- [Task statement]
Beginning with the first line and ending with the one containing "Screen dimensions: 635x495", copy the lines of the listing below exactly; omit everything else.

- [Records shown]
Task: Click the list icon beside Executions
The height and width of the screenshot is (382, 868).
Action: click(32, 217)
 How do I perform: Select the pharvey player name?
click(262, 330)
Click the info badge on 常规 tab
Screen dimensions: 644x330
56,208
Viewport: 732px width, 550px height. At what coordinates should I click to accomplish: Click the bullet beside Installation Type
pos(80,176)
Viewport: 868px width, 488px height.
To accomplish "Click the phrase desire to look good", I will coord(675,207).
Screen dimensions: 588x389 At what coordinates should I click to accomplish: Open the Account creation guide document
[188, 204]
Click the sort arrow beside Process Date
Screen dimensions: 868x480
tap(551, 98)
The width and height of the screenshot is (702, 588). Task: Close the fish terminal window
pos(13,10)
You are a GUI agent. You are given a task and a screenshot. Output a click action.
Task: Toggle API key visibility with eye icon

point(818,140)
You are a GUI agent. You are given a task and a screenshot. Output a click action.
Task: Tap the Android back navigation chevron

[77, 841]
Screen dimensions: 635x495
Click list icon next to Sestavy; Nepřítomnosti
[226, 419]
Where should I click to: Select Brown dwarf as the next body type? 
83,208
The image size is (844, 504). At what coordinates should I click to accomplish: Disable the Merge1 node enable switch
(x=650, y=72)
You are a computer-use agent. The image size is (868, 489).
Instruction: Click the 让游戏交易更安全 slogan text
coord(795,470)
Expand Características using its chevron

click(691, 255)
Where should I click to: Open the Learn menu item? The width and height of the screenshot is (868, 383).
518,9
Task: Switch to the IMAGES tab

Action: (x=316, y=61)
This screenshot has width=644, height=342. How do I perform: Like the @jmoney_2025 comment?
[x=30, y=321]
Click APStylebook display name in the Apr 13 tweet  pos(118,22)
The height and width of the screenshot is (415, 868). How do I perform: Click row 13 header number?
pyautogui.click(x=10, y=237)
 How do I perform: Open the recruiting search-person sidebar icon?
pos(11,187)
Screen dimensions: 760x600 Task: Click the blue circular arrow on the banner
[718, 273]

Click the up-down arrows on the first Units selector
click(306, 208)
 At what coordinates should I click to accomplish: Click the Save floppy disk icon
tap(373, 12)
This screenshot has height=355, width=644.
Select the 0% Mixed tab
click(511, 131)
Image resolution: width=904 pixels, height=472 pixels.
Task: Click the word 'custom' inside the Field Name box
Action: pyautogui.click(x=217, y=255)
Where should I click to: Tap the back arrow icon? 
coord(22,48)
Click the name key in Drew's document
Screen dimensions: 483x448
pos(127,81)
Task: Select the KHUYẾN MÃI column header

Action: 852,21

- [Reply]
Task: Click the list icon beside Executions
The height and width of the screenshot is (382, 868).
Action: click(32, 217)
 How do I perform: Select the pharvey player name?
click(262, 330)
Click the info badge on 常规 tab
Screen dimensions: 644x330
56,208
Viewport: 732px width, 550px height. At what coordinates should I click to accomplish: Click the bullet beside Installation Type
pos(80,176)
Viewport: 868px width, 488px height.
To accomplish "Click the phrase desire to look good", I will coord(675,207).
Screen dimensions: 588x389 At what coordinates should I click to accomplish: Open the Account creation guide document
[188, 204]
Click the sort arrow beside Process Date
Screen dimensions: 868x480
tap(551, 98)
The width and height of the screenshot is (702, 588). Task: Close the fish terminal window
pos(13,10)
You are a GUI agent. You are given a task and a screenshot. Output a click action.
Task: Toggle API key visibility with eye icon

point(818,140)
You are a GUI agent. You are given a task and a screenshot. Output a click action.
Task: Tap the Android back navigation chevron

[77, 841]
Screen dimensions: 635x495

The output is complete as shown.